I live in Australia, and while I’ve spent many days at the coast in my life, this is not the same as living on an island. You couldn’t walk around Australia, unless you had half a lifetime.

So when we found out we were moving to Fiji for three years, I knew that this would help me write the book. It would give me an understanding of what it’s like to live on an island, and what it’s like to circumnavigate that island.

We stayed on a number of small islands while we were there. Our favourites are the less ‘multi-national’ type ones, like Cagalai (pronounced Thangali), Leleuvia and Naigani (pronounced Naingani). The first two were easily circumnavigated, and there is something very fulfilling about walking the whole way around an island.

Pretty islands

I used this feeling in the novel. Most of the young women who set out from their home communities in Walking the Tree stop along the way, and make a new home. They live there for many years but then many of them are compelled to walk back to their birth communities.

I already knew I wanted this to occur, thinking about the many people around the world who live elsewhere but then feel a great desire for ‘home’ after many years. But circling those islands gave me a sense of how it feels to complete the circle, and how it would feel not to complete that circle.

Whenever we stayed on an island I took many photos and notes of how the water looked, the sand, the vegetation. I felt the sense of isolation and I understood that the people who live on the islands are not often compelled to leave. Again, it’s the sense of completeness, of being whole, you feel when you live in such a place.

One experience I had which made it, mood-wise, into the novel, was the time I was abandoned for less than 30 minutes.

We’d gone out to the deep sea for snorkeling. It was a small boat, with about 15 passengers. The boat dropped us variously about the place, and we drifted, and the boat drifted too. At one stage, I felt that even if I called, he wouldn’t hear me.

But he knew what he was doing, and we were all collected.

The Boats

On the way back, he stopped to let us climb onto a very small island, maybe 100 metres in diameter. I think he said there had been families living here once and there was small evidence of that; some rusty tin cans, a deeper hole right in the centre of the island.
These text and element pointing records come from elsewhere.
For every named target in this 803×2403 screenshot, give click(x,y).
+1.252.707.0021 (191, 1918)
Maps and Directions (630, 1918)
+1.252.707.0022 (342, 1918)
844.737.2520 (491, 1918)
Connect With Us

My friend and I, fascinated, looked in detail at the things left behind, as did another couple of people.

When we looked up, we were the only ones still on the island.
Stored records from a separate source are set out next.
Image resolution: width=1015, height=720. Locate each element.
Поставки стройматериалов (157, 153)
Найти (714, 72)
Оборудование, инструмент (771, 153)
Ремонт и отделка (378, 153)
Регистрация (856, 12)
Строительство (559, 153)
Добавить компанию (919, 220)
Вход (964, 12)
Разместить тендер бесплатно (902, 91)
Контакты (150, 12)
The boat was taking off with everybody else on board.

“We’ll come back,” the driver called. One man onboard held up a fishing line.
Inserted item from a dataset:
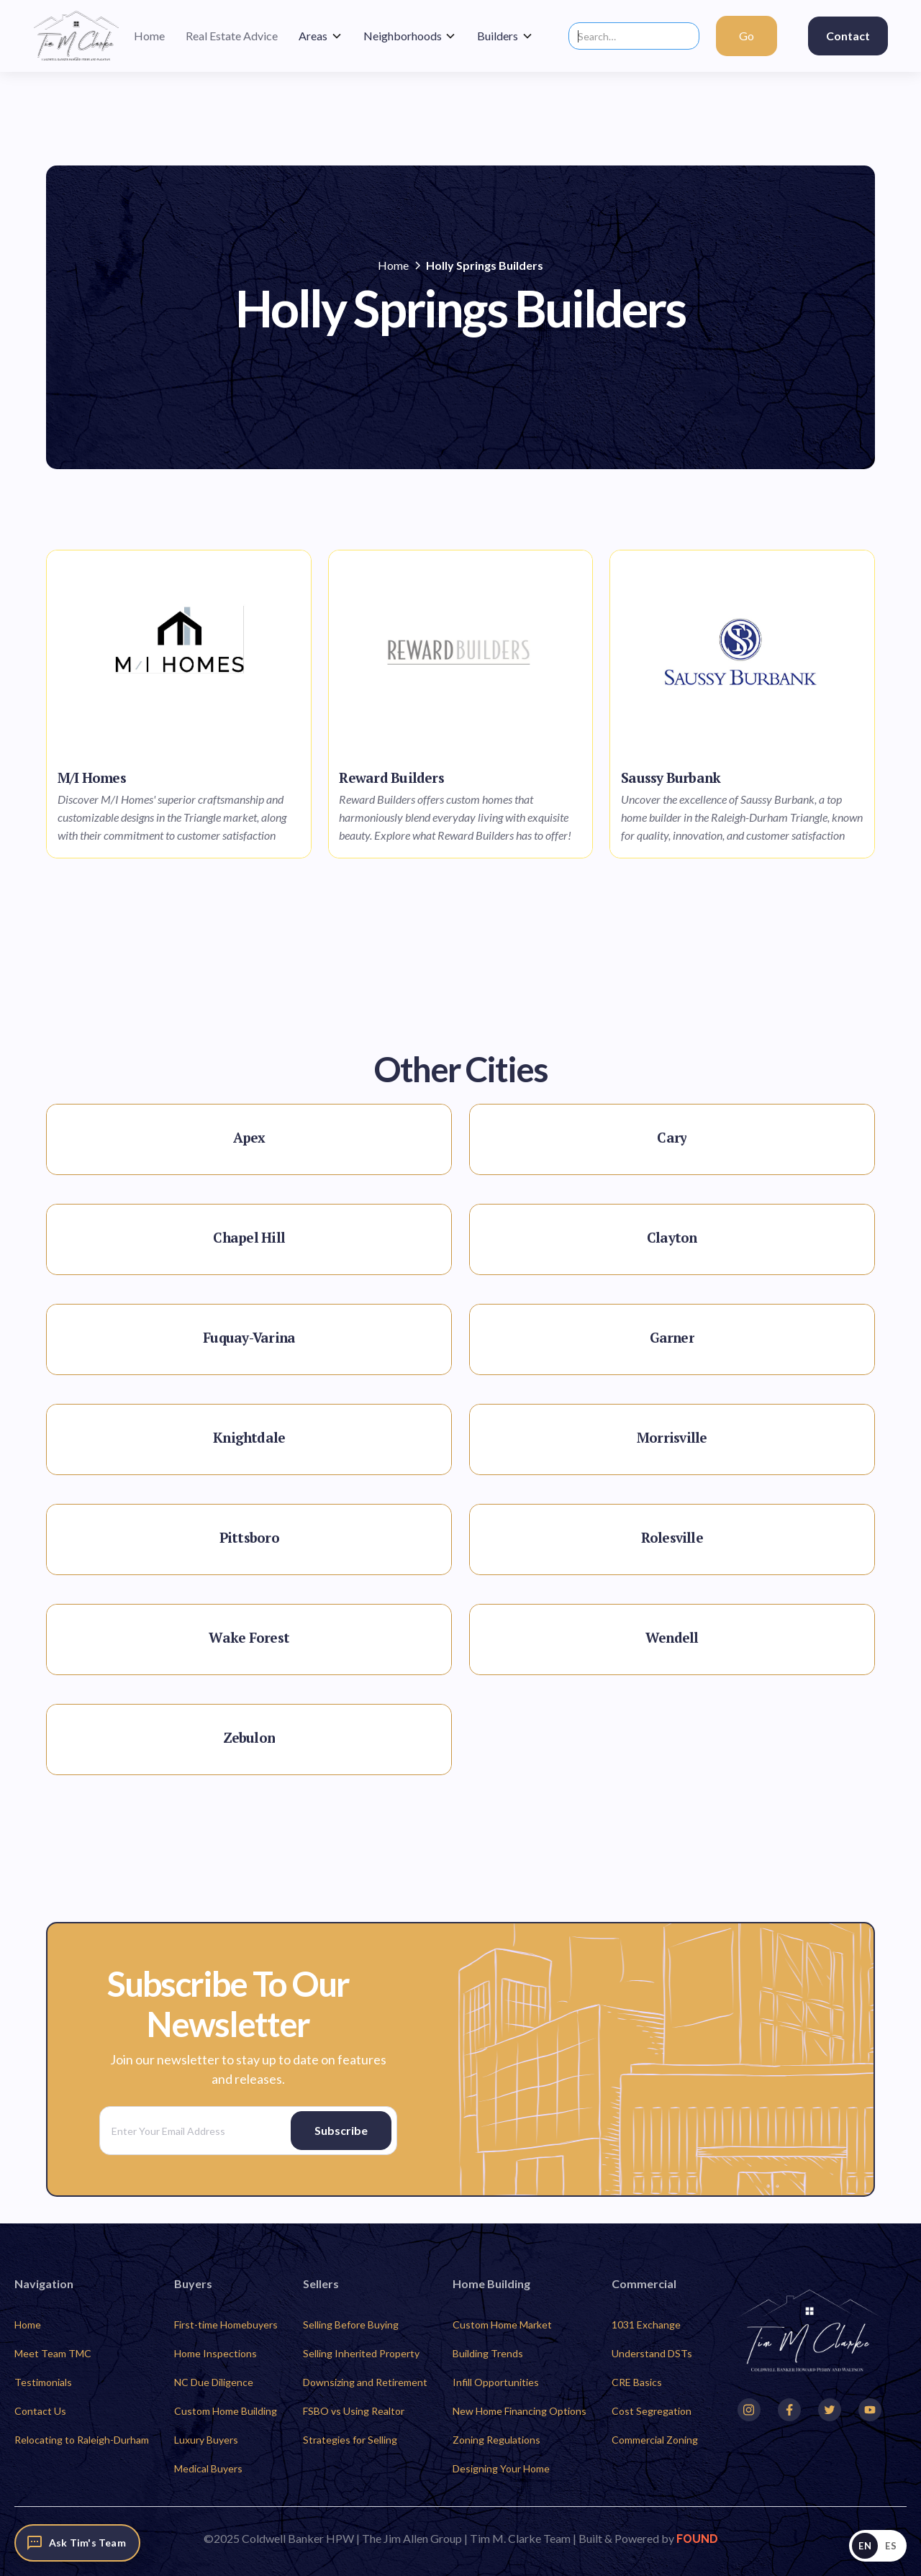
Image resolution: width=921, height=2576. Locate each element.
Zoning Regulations (496, 2440)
“Fishing!” he said, which explained nothing.

The Deserted Island

There was no shelter on the island; none at all. We had water bottles, which were almost empty. There was no vegetation bar some stringy bushes. It was really, really hot.

The four of us sank into the water to keep cool, and we kept calm by talking about how we would build a fire, how we’d catch fish, how we’d find water, if, you know, this was real and we had been abandoned.

It was 30 minutes before they returned. The arrogant fisherman had nothing, which meant we had to drive slowly home for him to find fish. We were sunburnt and thirsty.

That experience, that sense that I was alone and that there was nothing else in the world; that, I used in the book as well.